# Lesson 18: Logical Fallacy Detection
## Part 1: Cherry-Picked Benchmarks

**Objective:** Understand how "Cherry-Picked Benchmarks" mislead AI evaluation and learn to identify them using data-driven methods.

### Learning Objectives
By the end of this notebook, you will be able to:
1. **Define** "Cherry-Picked Benchmarks" and explain why they represent a statistical Hasty Generalization.
2. **Analyze** real-world examples (like the Gemini demo) to understand the gap between demo and reality.
3. **Evaluate** a dispute resolution scenario where "99% Accuracy" is misleading.
4. **Apply** a "Red Flags" checklist to audit AI performance claims.

### 1. What are Cherry-Picked Benchmarks?

**Definition:** Cherry-Picking in AI benchmarks occurs when performance is reported on a specific subset of data that flatters the system, while ignoring edge cases, failures, or more representative datasets.

> "It works perfectly (on my machine)."

It is a statistical form of the **Hasty Generalization** fallacy. You take a small, non-representative sample (the "cherry") and generalize its properties to the entire population (the "tree").

In AI, this often manifests as:
- **Selection Bias:** Choosing test data that you know the model handles well.
- **Survivorship Bias:** Reporting only the successful runs or models.
- **Seed Hacking:** Running an experiment 100 times and reporting only the best result.

### 2. Real-World Example: The Google Gemini Demo

In December 2023, Google released a video showing their Gemini model interacting in real-time video. The AI seemed to respond instantly to voice and video cues with zero latency.

**The Reality:**
It was later revealed that the video was **not real-time**. It was stitched together from still image frames and text prompts. The latency was edited out.

**Why this is dangerous:**
This is a classic "Demo-to-Production" leap. The company "cherry-picked" the successful interactions and the presentation format to imply a capability (real-time video reasoning) that didn't actually exist in that form. If you built a product assuming that latency, it would fail immediately.

### 3. Domain Scenario: The "99% Accuracy" Dispute Classifier

Let's look at a concrete example from our **Dispute Resolution Chatbot**.

**The Pitch:**
> "Our new `ReasonCodeClassifier` achieves **99% accuracy** on the golden test set! It's ready for production."

**The Hidden Data:**
The "golden test set" contained 100 records:
- **100%** were **Visa** transactions.
- **100%** were Reason Code **10.4**.

**The Production Reality:**
When deployed to a diverse environment (Amex, Mastercard, distinct Reason Codes), the model blindly classified everything as "Visa 10.4".

**The Result:**
Real-world accuracy dropped from **99%** to **~25%**.
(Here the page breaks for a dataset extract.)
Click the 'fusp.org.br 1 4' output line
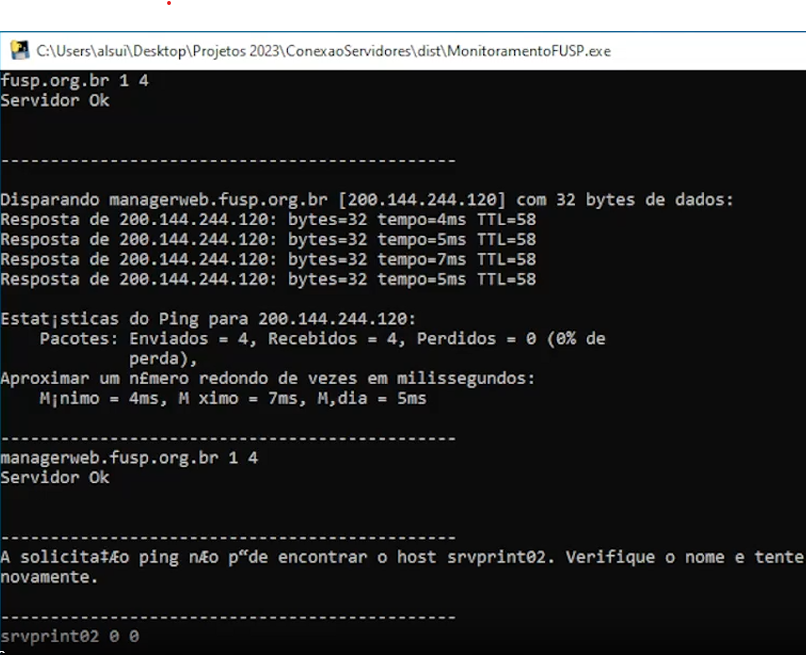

### 4. ðŸš© Red Flags Checklist

When evaluating AI claims, use this checklist to spot potential cherry-picking:

- [ ] **The "Single Metric" Flex:** Claims like "95% Accuracy" without defining the dataset distribution.
- [ ] **The "Internal" Test Set:** "Tested on our proprietary internal benchmark" (which no one else can audit).
- [ ] **"Best of N" Reporting:** Reporting the single best run instead of the mean and variance (Seed Hacking).
- [ ] **Perfect Round Numbers:** "100% success rate" usually implies the test was too easy or data leaked.